_Directive A:_ From the R markdown page, return the stretch from "Our course website is" through "what it does.", copied exactly.
_Directive B:_ In the R markdown page, which letter in a lesson file name stands for Wednesday?

Reading text below:

Introduction to R markdown

Key Points

R markdown is text-based formatting that allows you to embed code and explanatory text in the same document.
R markdown documents consist of a header, code chunks and text.
R markdown files (.Rmd) can be rendered to other document formats (e.g. html, pdf, docx) to generate reports or web applications.
Formatting analyses in R markdown keeps the entire research process in one document that can easily regenerate reports and output if the data are changed.

Suggested Reading:

Grolemund, G. 2014. Introduction to R Markdown. RStudio. http://rmarkdown.rstudio.com/articles_intro.html

How we will use R markdown

Our course website is a set of R markdown files that have been rendered to html files and are hosted on GitHub Pages. You can find all of the pages that comprise our course website in this GitHub repository. The main landing page is found in the file index.html which has been generated from the file index.Rmd. Each day of the class has a corresponding lesson webpage R markdown file named XX-Y-topic.Rmd, where XX is the week and Y is a letter corresponding to the day (A: Mon, B: Wed, C: Fri). Your job will be to edit the lesson webpage for the day that you sign up to lead class. We have provided an outline, but you will need to supply the example code and text describing what it does.

We are requiring you to interact with the course website in this way because being able to document reproducible analyses is a valuable skill that is becoming nearly required for today’s ecologists. As analyses become more complex and specialized, code review, in addition to open access to data, is likely to become a regular aspect of formal and informal scientific review. Documenting your analyses in R markdown with RStudio is a (relatively) painless way to ensure that you (and your reviewers) understand how you obtained and analyzed your data even after months of putting a project “on the back burner”. Therefore, we hope that you will find this additional class requirement useful even as it introduces a bit more cognitive burden.

End of Reading text.
Data supplied below:

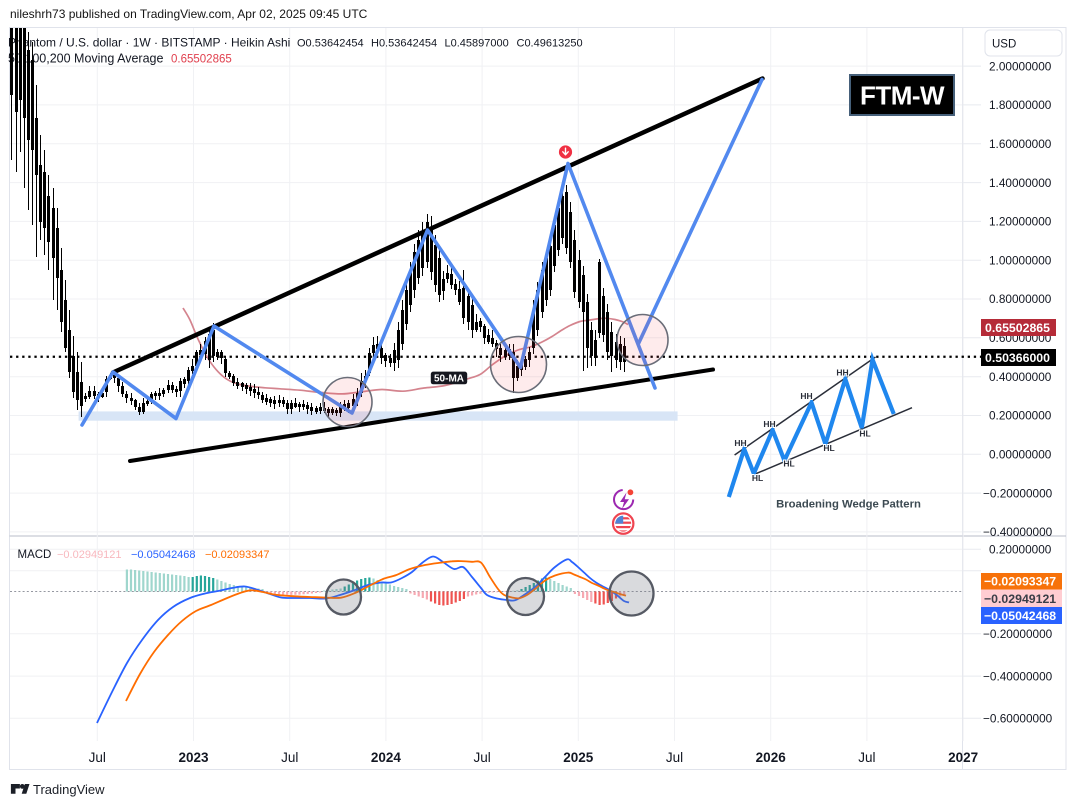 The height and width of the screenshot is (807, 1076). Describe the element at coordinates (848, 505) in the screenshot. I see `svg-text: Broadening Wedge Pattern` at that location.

End of Data supplied.
Data supplied below:

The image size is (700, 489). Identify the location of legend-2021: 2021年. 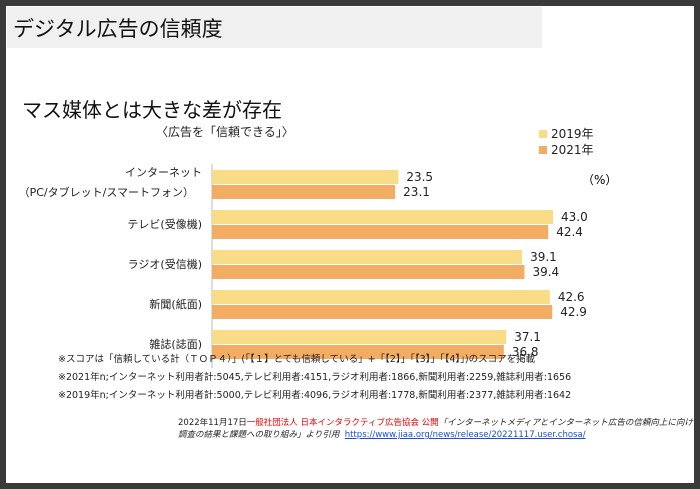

End of Data supplied.

_Exercise solution A:_
Our course website is a set of R markdown files that have been rendered to html files and are hosted on GitHub Pages. You can find all of the pages that comprise our course website in this GitHub repository. The main landing page is found in the file index.html which has been generated from the file index.Rmd. Each day of the class has a corresponding lesson webpage R markdown file named XX-Y-topic.Rmd, where XX is the week and Y is a letter corresponding to the day (A: Mon, B: Wed, C: Fri). Your job will be to edit the lesson webpage for the day that you sign up to lead class. We have provided an outline, but you will need to supply the example code and text describing what it does.

_Exercise solution B:_ B